RECORDS PROVIDED -
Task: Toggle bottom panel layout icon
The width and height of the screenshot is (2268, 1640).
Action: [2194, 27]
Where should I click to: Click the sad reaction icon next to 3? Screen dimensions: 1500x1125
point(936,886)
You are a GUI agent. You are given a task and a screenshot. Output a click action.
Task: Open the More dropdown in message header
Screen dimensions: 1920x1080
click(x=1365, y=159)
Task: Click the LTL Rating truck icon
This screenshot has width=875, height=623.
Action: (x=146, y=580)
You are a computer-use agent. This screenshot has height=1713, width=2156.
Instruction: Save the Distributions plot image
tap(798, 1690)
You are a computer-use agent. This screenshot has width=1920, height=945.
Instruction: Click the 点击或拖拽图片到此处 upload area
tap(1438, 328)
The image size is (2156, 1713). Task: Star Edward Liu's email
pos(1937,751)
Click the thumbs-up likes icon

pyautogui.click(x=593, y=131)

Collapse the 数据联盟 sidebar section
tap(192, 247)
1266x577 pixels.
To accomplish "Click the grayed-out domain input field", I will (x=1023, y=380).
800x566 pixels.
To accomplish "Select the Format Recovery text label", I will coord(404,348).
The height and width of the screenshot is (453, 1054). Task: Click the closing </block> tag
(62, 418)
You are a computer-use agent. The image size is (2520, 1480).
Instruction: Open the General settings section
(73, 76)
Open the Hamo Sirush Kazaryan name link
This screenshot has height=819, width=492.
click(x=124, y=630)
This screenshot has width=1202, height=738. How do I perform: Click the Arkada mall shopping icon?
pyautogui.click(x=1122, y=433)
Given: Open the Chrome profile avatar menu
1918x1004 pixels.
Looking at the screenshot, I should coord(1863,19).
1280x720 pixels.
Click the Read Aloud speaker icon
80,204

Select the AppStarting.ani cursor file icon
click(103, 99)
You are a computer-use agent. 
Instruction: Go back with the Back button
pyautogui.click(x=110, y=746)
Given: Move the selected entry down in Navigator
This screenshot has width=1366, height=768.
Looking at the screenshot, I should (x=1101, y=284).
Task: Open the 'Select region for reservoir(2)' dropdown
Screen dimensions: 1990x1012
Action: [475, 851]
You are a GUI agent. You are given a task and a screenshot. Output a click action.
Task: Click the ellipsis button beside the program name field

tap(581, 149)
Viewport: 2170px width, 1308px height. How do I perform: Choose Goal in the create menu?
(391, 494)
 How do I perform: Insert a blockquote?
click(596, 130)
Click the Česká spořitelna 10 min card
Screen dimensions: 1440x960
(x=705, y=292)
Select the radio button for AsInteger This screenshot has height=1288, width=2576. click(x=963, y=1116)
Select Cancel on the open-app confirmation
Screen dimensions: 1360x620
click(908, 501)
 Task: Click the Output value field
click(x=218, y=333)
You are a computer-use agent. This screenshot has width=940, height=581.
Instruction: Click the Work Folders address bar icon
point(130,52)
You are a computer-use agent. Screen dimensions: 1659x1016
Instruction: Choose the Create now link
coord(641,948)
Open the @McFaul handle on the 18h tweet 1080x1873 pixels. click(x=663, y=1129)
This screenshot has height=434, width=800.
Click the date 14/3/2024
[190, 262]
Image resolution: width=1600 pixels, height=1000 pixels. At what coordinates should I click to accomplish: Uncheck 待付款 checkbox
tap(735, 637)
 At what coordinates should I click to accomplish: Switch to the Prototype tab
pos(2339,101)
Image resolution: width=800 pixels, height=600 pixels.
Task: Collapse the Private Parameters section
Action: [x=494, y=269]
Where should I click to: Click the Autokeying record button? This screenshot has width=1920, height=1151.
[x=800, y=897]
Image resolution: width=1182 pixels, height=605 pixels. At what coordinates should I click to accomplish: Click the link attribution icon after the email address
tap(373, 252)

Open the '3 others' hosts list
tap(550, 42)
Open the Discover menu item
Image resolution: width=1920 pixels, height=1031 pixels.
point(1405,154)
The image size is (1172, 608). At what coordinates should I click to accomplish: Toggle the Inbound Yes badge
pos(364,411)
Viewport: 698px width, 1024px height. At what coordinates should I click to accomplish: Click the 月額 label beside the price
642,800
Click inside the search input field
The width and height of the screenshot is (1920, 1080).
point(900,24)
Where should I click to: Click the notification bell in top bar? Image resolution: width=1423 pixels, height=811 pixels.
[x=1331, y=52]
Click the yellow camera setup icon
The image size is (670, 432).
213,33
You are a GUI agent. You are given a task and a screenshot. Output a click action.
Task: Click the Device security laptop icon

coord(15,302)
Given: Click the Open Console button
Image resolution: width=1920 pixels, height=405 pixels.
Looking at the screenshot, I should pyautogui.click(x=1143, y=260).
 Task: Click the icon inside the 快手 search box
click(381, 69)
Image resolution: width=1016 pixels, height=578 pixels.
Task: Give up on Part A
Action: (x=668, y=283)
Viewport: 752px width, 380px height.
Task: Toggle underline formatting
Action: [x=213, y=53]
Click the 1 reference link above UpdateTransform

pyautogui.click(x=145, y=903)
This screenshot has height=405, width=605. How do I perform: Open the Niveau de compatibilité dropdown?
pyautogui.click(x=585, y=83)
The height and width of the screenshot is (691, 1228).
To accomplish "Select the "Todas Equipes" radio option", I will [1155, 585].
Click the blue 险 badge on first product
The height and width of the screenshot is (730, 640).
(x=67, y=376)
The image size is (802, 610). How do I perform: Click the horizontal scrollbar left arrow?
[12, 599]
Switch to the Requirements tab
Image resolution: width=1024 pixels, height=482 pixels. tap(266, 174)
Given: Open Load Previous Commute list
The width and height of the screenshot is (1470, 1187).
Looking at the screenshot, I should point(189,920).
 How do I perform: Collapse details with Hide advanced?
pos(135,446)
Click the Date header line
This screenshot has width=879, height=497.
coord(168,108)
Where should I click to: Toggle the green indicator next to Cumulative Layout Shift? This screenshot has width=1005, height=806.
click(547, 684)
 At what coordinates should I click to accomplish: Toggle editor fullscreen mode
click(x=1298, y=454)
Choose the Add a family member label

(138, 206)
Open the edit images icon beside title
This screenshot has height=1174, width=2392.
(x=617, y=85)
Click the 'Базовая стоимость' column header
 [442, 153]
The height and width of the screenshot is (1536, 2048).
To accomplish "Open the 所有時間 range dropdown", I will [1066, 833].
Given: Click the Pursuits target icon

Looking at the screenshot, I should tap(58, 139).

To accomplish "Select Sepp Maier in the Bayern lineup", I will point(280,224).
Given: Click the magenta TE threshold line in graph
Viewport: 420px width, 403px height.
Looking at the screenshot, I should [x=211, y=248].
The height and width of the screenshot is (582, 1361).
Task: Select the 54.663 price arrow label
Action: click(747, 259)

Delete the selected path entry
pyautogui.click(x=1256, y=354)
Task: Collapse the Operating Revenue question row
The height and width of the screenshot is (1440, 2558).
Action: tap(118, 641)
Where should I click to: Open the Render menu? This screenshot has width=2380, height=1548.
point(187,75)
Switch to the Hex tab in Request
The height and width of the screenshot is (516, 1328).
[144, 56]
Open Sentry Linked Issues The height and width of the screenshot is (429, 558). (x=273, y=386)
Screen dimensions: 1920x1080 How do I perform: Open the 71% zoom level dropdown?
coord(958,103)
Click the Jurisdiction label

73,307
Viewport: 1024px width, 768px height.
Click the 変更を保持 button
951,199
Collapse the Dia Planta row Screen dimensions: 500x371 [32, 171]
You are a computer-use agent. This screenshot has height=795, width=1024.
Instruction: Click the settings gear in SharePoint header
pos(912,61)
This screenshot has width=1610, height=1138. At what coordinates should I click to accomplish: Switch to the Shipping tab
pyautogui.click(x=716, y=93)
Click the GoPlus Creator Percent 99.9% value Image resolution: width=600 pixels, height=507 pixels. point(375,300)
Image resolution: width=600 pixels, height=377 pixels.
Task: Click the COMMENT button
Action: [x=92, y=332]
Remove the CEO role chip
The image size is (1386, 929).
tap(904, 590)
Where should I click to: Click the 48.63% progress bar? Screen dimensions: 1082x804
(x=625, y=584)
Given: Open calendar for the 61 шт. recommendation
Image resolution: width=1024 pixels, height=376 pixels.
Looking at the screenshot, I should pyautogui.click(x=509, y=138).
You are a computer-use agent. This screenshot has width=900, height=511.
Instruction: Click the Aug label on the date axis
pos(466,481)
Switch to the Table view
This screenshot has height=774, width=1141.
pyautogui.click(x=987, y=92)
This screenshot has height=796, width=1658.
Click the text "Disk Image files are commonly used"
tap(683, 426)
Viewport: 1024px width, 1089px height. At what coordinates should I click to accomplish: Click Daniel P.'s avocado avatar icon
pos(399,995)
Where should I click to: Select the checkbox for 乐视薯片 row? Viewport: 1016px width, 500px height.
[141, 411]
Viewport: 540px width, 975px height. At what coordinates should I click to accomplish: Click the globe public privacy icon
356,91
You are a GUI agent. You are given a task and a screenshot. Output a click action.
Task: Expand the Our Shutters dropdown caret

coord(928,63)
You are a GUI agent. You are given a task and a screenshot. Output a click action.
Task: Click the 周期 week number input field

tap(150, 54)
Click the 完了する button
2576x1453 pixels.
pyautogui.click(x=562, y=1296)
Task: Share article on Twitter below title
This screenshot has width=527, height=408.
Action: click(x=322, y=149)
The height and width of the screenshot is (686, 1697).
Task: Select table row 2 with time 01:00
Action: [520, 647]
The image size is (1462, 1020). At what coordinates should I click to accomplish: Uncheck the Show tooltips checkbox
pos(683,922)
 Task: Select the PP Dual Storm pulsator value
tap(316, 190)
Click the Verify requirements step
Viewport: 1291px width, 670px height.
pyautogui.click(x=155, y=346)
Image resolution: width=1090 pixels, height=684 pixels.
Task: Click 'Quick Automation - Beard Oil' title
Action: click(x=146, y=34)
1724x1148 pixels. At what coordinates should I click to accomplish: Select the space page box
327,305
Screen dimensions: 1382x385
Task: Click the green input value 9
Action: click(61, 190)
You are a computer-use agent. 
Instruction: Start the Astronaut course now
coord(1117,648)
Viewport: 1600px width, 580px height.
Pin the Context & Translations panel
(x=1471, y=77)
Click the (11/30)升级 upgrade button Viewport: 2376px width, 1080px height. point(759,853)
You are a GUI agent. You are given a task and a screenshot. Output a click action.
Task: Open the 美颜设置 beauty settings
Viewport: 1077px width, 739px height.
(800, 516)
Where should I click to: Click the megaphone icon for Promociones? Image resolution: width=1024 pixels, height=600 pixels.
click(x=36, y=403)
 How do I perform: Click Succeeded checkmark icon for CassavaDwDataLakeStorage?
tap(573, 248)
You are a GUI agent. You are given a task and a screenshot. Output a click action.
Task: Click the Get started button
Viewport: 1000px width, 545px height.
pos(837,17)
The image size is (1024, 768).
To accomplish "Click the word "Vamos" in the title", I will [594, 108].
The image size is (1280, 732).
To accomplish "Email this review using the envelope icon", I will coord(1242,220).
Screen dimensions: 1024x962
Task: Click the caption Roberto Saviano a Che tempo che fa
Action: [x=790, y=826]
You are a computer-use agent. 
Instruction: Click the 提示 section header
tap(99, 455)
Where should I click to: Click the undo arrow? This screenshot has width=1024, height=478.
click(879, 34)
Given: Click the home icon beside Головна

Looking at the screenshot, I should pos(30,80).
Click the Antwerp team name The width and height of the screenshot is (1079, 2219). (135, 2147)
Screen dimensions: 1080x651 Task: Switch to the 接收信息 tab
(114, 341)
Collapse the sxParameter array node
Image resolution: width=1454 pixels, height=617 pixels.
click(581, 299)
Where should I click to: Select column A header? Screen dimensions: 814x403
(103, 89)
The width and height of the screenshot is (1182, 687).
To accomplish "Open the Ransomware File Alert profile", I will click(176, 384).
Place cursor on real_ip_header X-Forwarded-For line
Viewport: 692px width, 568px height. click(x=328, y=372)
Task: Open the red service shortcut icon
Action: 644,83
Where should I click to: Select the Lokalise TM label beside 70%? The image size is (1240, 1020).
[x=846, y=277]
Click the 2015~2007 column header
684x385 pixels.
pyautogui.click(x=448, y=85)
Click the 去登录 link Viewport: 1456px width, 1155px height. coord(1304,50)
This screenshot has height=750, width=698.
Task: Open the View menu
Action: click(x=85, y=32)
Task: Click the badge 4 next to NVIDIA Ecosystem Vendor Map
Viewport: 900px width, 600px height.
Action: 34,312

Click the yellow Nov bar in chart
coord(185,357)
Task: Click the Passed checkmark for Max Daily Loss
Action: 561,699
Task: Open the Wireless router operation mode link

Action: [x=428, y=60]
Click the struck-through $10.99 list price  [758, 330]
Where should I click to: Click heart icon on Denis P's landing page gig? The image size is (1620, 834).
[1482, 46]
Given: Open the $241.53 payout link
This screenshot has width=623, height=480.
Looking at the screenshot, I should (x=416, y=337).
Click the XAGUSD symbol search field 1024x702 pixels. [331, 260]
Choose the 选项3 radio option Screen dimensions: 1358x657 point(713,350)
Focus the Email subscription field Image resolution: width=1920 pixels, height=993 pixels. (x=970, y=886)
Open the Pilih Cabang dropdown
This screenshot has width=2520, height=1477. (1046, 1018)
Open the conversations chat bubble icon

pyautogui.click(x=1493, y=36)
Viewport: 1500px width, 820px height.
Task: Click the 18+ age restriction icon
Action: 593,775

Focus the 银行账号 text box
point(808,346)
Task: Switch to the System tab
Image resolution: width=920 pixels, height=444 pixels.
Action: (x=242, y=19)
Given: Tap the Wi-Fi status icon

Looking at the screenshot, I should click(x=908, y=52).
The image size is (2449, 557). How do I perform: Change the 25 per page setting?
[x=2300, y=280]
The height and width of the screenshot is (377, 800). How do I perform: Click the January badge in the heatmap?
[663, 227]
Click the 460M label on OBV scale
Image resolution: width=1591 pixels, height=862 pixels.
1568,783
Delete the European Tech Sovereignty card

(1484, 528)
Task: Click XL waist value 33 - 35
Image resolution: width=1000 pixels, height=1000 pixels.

WHAT TO DO - Could you output the lines of the listing above as a numbered list, starting with the line that contains "Screen dimensions: 1080x651" and running through the line that contains "Action: (x=242, y=19)", leaving out any blank lines?

SOLUTION TO THE PROBLEM -
1. Screen dimensions: 1080x651 Task: Switch to the 接收信息 tab
2. (114, 341)
3. Collapse the sxParameter array node
4. Image resolution: width=1454 pixels, height=617 pixels.
5. click(581, 299)
6. Where should I click to: Select column A header? Screen dimensions: 814x403
7. (103, 89)
8. The width and height of the screenshot is (1182, 687).
9. To accomplish "Open the Ransomware File Alert profile", I will click(176, 384).
10. Place cursor on real_ip_header X-Forwarded-For line
11. Viewport: 692px width, 568px height. click(x=328, y=372)
12. Task: Open the red service shortcut icon
13. Action: 644,83
14. Where should I click to: Select the Lokalise TM label beside 70%? The image size is (1240, 1020).
15. [x=846, y=277]
16. Click the 2015~2007 column header
17. 684x385 pixels.
18. pyautogui.click(x=448, y=85)
19. Click the 去登录 link Viewport: 1456px width, 1155px height. coord(1304,50)
20. This screenshot has height=750, width=698.
21. Task: Open the View menu
22. Action: click(x=85, y=32)
23. Task: Click the badge 4 next to NVIDIA Ecosystem Vendor Map
24. Viewport: 900px width, 600px height.
25. Action: 34,312
26. Click the yellow Nov bar in chart
27. coord(185,357)
28. Task: Click the Passed checkmark for Max Daily Loss
29. Action: 561,699
30. Task: Open the Wireless router operation mode link
31. Action: [x=428, y=60]
32. Click the struck-through $10.99 list price  [758, 330]
33. Where should I click to: Click heart icon on Denis P's landing page gig? The image size is (1620, 834).
34. [1482, 46]
35. Given: Open the $241.53 payout link
36. This screenshot has width=623, height=480.
37. Looking at the screenshot, I should (x=416, y=337).
38. Click the XAGUSD symbol search field 1024x702 pixels. [331, 260]
39. Choose the 选项3 radio option Screen dimensions: 1358x657 point(713,350)
40. Focus the Email subscription field Image resolution: width=1920 pixels, height=993 pixels. (x=970, y=886)
41. Open the Pilih Cabang dropdown
42. This screenshot has width=2520, height=1477. (1046, 1018)
43. Open the conversations chat bubble icon
44. pyautogui.click(x=1493, y=36)
45. Viewport: 1500px width, 820px height.
46. Task: Click the 18+ age restriction icon
47. Action: 593,775
48. Focus the 银行账号 text box
49. point(808,346)
50. Task: Switch to the System tab
51. Image resolution: width=920 pixels, height=444 pixels.
52. Action: (x=242, y=19)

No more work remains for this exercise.